(EXTRACT TO READ):
Right now, it’s unclear whether the government can legally sanction software that no one controls. That question will end up in court eventually. And when it does, the lawyers defending DeFi protocols will be able to point to this vote and say, Congress already debated this exact question, and they decided the government shouldn’t have that power. That’s a strong argument to have in your pocket, and it came out of a failed amendment.
Who Wins, and What Happens Now
The biggest winners here, though, are the banks. By effectively killing SAB 121, the CLARITY Act removes the accounting rule that forced institutions to treat customer crypto as liabilities on their own balance sheets. This was the primary wall keeping banks out of the custody game. Now, every major financial institution can hold Bitcoin and Ethereum without blowing up its capital ratios. Institutional custodians like BitGo and Anchorage can finally graduate from simple storage to building out prime brokerage and clearing services with genuine legal backing.

(RAW DATA):
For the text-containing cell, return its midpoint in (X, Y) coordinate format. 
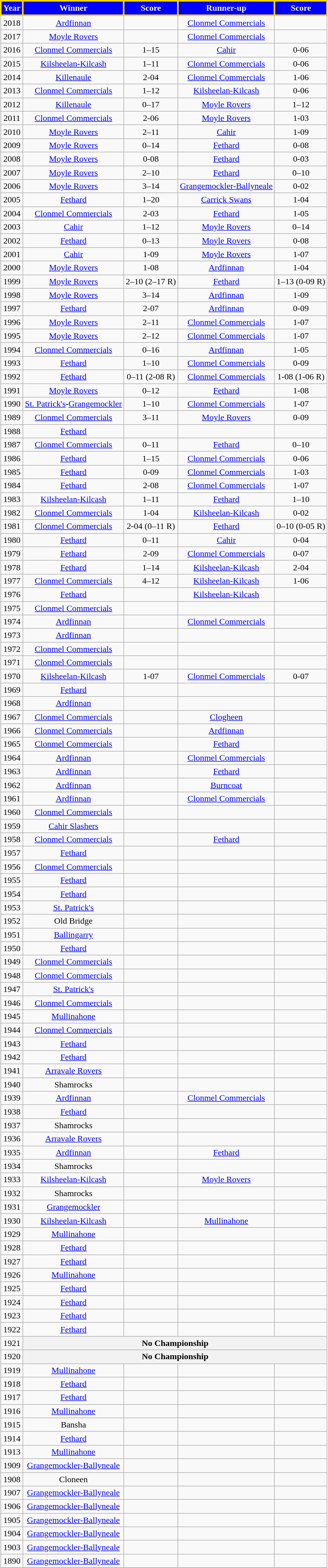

(SET OF TASKS):
1. Please transcribe the part of the CLARITY Act passage that opens with the words containing "Right now, it’s" and closes with "a failed amendment.".
2. In the CLARITY Act passage, which two institutional custodians are named?

(THE REPLIES):
1.
Right now, it’s unclear whether the government can legally sanction software that no one controls. That question will end up in court eventually. And when it does, the lawyers defending DeFi protocols will be able to point to this vote and say, Congress already debated this exact question, and they decided the government shouldn’t have that power. That’s a strong argument to have in your pocket, and it came out of a failed amendment.

2. BitGo and Anchorage.